··· Ausgangstext
Aktionsbündnis gegen Wohnungsnot und Stadtzerstörung, Rundbrief 56
1.
Obdachlosigkeit tötet
Die durchschnittliche Lebenserwartung beträgt in Deutschland für neugeborene Mädchen aktuell 83,4 Jahre und für neugeborene Jungen 78,6 Jahre. https://www.destatis.de/DE/Presse/Pressemitteilungen/2021/07/PD21_331_12621.html
Obdachlose sterben mit durchschnittlich 49 Jahren
https://www.hinzundkunzt.de/lebenserwartung-obdachlose/
Wo das Existenzrecht von Menschen so offenkundig gefährdet ist, sollte die Abschaffung der Obdachlosigkeit in einem Land höchste Priorität haben, dessen Grundgesetz so beginnt: „Die Würde des Menschen ist unantastbar. Sie zu achten und zu schützen ist Verpflichtung aller staatlichen Gewalt.“
Das ist auf Bundesebene, auf Landeseben und auch in Köln nicht so – obwohl gerade vorgestern wieder im Stadt-Anzeiger zu lesen war, dass die Verantwortlichen sehr genau wissen, was Wohnen bedeutet:
„Um ‚in der Gesellschaft anzukommen‘, brauche es eine eigene Wohnung, sagte Sozialdezernent Harald Rau… Auch Monika Kuntze vom Caritasverband Köln betonte, wie wichtig eine eigene Wohnung dafür sei, selbständig zu werden und sich zu integrieren.“
In dem Artikel geht es aber nicht um Obdachlose, sondern um Flüchtlinge. Es wird das Auszugsmanagement gelobt, mit dessen Hilfe vielen Flüchtlingen aus den Sammelunterkünften zu Wohnungen verholfen wurde:
„2020 hat das Auszugsmanagement 407 Personen bei der Vermittlung in 130 Wohnungen unterstützt. Seit Bestehen des Projekts fanden auf diesem Weg 3912 Personen eine von 1432 Wohnungen. Getragen wird das Projekt von der Stadt sowie dem Caritasverband, dem Deutschen Roten Kreuz und dem Kölner Flüchtlingsrat. Zunächst wurden drei Stellen für Sozialarbeiter und -arbeiterinnen geschaffen, seit 2015 sind es sieben. Hinzu kommt das Engagement ehrenamtlicher Mitarbeiter, die oft Hinweise auf Wohnungen geben, die sich mieten lassen.“ https://www.ksta.de/koeln/hunderte-unterstuetzt-dieses-projekt-verhilft-gefluechteten-in-koeln-zu-eigener-wohnung-39072862?cb=1634369415803&
Der Stadt-Anzeiger hat das Auszugsmanagement zu recht gelobt. Auch der Rat verdient Anerkennung für seinen Beschluss die Sammelunterkünfte für Flüchtlinge bis 2024 in Köln abzuschaffen.
······
Aufgabe a
Gib den Teil der Einträge, der mit der Zeile mit „Click the horizontal“ beginnt und bis zum Ende der Einträge reicht, noch einmal wieder und ersetze darin „Notification Groups“ durch „Alert Groups“.
Der Ausgangstext und die Einträge stehen in keinem Zusammenhang.
··· Aufgeführte Einträge
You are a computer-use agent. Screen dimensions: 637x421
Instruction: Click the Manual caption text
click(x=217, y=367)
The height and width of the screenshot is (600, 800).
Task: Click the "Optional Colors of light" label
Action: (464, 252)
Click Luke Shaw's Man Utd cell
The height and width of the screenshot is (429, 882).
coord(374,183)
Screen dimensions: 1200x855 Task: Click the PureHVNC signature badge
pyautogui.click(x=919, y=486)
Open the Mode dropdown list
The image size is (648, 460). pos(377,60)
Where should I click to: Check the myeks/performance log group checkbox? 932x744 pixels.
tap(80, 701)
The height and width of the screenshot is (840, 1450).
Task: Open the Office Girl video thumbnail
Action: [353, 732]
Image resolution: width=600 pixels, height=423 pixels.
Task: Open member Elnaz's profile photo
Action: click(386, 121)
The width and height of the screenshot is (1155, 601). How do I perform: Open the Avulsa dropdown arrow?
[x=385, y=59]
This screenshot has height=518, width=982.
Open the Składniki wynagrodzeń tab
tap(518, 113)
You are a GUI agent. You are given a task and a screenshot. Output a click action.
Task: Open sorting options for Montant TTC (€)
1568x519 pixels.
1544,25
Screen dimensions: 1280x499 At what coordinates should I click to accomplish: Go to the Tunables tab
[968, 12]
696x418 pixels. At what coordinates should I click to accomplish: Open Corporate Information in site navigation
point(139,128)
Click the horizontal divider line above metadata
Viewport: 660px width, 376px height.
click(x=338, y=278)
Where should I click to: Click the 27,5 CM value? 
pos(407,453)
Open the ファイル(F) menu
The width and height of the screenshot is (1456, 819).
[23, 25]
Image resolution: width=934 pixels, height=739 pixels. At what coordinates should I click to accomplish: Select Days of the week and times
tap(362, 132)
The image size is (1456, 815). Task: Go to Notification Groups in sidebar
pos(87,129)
······
Aufgabe b
Führe den Ausgangstext über Obdachlosigkeit und Wohnungsnot in Köln nach seinem letzten Satz fort.

Ergebnis a
Click the horizontal divider line above metadata
Viewport: 660px width, 376px height.
click(x=338, y=278)
Where should I click to: Click the 27,5 CM value? 
pos(407,453)
Open the ファイル(F) menu
The width and height of the screenshot is (1456, 819).
[23, 25]
Image resolution: width=934 pixels, height=739 pixels. At what coordinates should I click to accomplish: Select Days of the week and times
tap(362, 132)
The image size is (1456, 815). Task: Go to Alert Groups in sidebar
pos(87,129)

Ergebnis b
Warum wird dasselbe Engagement den Obdachlosen verweigert?
Wenn es um die Zuwanderung geht, ist oft von „Bereicherung“ die Rede. In den Berichten über die Obdachlosen dominieren die Klagen über Belästigungen durch ihr öffentlich sichtbares Elend.
Der Zusammenhang von „Bereicherung“ durch Zuwanderung und wirtschaftlichen Interessen wird seit Jahren thematisiert:
In der Taz vom 31.07.2012: Deutschland braucht mindestens 300.000 Zuwanderer
https://taz.de/!571642/
In der Welt vom 1.2.2017: 300.000 Zuwanderer könnten es jährlich sein.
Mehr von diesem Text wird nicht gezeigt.